In answer to the OP, I think the question of who "owns" lost golf balls was clarified in a reasonably well publicised legal case a few years ago, when a couple of fellas visited a local course after closing with scuba gear and recovered hundreds of balls from a lake.

A prosecution followed, and whilst the defendants argued that lost balls weren't owned by anybody, the Courts decided that they were, in fact, owned by the golf club.

So whilst every right-minded club owner or pro will never bat an eyelid if you find a ProV in the rough (do ProV users go in the rough?), you are actually committing theft every time you pick one up and put it in your bag.


----------



## Oddsocks (Nov 21, 2011)

So effectively every time I find a ball I should hand it in to the course........,, can't see that happening can you


----------



## Billysboots (Nov 21, 2011)

Oddsocks said:



			So effectively every time I find a ball I should hand it in to the course........,, can't see that happening can you
		
Click to expand...

You didn't actually read what I wrote, did you?!!

I said "so whilst every right-minded club owner or pro will never bat an eyelid if you find a ProV in the rough" - and of course they couldn't care less. But they would doubtless get a tad miffed if someone started removing hundreds of pounds of lake balls, as was the case in the incident I referred to.

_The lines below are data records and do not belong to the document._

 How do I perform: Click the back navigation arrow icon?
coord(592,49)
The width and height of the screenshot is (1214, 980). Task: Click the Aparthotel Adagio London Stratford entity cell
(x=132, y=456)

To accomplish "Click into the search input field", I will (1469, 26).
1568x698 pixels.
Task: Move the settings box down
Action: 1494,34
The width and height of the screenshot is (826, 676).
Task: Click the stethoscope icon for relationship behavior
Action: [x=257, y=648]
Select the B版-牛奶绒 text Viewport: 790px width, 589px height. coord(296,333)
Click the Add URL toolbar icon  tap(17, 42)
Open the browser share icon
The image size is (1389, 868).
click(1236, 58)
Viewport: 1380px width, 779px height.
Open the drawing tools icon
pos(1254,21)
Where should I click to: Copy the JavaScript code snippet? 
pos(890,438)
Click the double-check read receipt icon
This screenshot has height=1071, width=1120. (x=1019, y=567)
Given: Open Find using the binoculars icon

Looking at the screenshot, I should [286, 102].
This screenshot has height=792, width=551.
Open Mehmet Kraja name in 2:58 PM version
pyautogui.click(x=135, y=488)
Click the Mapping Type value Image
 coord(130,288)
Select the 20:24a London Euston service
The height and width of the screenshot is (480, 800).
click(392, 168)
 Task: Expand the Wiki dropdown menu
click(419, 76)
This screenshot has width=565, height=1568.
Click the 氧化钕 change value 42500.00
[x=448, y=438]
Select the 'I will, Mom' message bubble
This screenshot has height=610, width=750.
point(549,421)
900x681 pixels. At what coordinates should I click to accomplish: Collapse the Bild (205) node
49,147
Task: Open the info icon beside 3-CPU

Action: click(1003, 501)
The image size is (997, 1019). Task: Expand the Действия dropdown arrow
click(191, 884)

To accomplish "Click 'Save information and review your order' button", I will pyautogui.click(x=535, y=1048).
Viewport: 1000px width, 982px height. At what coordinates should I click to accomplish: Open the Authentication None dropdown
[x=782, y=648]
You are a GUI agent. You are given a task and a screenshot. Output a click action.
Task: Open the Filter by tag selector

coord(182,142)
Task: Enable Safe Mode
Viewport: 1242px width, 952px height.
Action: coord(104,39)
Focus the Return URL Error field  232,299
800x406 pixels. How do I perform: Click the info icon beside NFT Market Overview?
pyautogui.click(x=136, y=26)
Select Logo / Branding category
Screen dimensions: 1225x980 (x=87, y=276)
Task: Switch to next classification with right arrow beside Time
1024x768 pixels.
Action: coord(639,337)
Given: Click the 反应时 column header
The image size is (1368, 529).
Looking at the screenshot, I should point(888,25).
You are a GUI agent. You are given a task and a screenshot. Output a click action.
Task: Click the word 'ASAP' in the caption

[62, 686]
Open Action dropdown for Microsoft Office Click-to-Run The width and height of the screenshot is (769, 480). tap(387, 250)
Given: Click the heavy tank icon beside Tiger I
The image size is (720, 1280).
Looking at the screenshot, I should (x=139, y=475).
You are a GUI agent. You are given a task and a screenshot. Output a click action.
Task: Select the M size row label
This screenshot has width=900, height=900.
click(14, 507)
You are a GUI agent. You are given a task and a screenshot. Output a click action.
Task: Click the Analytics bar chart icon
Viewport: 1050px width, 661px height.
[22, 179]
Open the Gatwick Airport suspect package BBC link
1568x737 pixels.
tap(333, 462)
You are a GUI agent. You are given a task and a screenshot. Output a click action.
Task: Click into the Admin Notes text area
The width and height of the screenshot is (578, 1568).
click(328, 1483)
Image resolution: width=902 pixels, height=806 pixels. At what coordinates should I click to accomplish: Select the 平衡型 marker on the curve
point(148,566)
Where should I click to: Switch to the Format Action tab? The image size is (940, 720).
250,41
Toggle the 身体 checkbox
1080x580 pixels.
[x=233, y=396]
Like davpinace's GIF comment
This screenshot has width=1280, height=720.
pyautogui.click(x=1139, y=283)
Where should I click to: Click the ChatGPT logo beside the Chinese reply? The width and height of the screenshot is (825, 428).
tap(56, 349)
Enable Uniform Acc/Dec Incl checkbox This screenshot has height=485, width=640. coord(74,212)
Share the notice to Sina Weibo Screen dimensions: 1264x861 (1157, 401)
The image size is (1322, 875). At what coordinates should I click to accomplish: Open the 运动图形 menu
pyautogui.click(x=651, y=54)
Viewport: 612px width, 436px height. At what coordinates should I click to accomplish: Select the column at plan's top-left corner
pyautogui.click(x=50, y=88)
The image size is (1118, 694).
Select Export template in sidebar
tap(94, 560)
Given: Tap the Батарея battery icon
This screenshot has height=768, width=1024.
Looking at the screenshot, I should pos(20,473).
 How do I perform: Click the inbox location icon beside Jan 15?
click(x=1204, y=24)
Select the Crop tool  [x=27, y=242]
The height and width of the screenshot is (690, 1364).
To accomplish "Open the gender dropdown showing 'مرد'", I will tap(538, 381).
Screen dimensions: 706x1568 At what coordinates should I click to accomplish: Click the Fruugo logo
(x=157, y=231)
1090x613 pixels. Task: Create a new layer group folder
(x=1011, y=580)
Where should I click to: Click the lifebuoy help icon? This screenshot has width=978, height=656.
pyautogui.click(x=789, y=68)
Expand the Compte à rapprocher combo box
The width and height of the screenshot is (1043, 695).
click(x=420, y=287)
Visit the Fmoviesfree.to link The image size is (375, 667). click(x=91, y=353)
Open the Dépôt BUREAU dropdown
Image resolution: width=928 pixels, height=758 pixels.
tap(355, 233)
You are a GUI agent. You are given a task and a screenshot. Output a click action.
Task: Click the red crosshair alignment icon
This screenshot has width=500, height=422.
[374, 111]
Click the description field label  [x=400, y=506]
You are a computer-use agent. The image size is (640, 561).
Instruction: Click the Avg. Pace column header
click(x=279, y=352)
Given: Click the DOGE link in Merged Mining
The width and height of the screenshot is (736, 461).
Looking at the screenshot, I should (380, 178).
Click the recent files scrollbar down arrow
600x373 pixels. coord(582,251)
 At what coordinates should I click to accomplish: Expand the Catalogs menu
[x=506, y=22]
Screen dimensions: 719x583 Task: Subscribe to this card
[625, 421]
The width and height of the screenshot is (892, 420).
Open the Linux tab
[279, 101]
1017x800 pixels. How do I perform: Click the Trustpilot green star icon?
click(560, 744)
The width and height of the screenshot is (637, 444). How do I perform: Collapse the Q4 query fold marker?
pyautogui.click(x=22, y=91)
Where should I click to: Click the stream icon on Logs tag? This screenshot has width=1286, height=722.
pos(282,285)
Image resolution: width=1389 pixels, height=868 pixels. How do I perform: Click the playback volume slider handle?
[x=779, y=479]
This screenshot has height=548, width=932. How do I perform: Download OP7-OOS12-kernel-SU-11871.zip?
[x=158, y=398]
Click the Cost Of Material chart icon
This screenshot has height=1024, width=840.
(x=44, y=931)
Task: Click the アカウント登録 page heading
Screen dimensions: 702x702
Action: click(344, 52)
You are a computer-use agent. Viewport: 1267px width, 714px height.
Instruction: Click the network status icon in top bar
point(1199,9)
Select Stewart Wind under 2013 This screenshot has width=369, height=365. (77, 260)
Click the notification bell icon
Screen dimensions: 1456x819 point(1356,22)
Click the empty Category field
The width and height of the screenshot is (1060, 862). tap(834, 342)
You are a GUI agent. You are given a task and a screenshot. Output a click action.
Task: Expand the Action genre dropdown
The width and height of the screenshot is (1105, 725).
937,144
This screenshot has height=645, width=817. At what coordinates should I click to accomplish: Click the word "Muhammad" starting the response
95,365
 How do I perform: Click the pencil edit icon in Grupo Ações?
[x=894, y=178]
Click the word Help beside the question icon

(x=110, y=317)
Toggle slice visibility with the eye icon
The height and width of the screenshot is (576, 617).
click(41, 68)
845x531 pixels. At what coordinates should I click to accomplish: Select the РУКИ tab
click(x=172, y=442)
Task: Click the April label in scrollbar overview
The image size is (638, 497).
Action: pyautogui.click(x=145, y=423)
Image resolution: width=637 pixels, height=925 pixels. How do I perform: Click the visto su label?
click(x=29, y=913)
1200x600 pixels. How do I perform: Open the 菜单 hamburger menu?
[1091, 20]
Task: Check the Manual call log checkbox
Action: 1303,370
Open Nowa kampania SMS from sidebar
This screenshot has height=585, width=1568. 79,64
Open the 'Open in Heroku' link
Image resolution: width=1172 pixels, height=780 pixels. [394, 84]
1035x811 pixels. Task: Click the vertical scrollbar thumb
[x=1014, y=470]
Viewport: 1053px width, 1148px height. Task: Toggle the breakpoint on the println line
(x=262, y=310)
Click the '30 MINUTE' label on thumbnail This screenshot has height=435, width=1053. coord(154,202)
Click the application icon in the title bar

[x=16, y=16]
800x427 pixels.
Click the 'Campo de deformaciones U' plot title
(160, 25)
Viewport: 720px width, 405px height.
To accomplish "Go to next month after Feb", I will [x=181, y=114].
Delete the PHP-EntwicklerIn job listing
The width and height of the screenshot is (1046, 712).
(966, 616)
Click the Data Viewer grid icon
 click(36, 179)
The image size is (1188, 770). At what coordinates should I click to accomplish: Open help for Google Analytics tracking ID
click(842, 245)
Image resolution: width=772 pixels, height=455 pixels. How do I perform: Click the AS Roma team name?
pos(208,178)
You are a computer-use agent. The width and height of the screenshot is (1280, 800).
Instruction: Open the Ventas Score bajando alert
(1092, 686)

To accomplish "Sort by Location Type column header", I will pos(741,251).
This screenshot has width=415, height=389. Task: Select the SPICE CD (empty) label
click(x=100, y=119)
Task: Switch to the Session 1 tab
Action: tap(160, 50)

Of course your pro won't expect you to hand every ball in that you find - but given the outcome of that case, and the legal ramifications of it, the fact remains that, technically at least, you will be committing theft by keeping them.


----------



## Scouser (Nov 21, 2011)

Billysboots said:



			A prosecution followed, and whilst the defendants argued that lost balls weren't owned by anybody, the Courts decided that they were, in fact, owned by the golf club.
		
Click to expand...

So if i lose my car in a multi story car park?!?!?

Or my phone on bus????

Ownership can no transfer because the owner can not find it...... btw yes i have "stolen" golf balls from a course .....but dont tell any one


----------



## HomerJSimpson (Nov 21, 2011)

I rarely keep a ball long enough to remember any distinguishing marks so were the club to hold an ID parade in the bar for any of mine I'd never pick it out in a line up.

I remember the case of the guys who raided the pond being prosecuted and to be honest if the club were doing it annually (as I think they were) and making a profit selling them then of course it is theft. However I don't think any of us need fear a knock of the door in the wee small hours and a raid from the Sweeny over that Pro V you pocketed on the 9th


----------



## Billysboots (Nov 21, 2011)

Scouser said:



			So if i lose my car in a multi story car park?!?!?

Or my phone on bus????

Ownership can no transfer because the owner can not find it...... btw yes i have "stolen" golf balls from a course .....but dont tell any one
		
Click to expand...

Oh dear. I really didn't want this to descend into a debate about the Theft Act and the judicial system in the UK, but if you insist on poking fun, then I'm going to insist on stating a few facts.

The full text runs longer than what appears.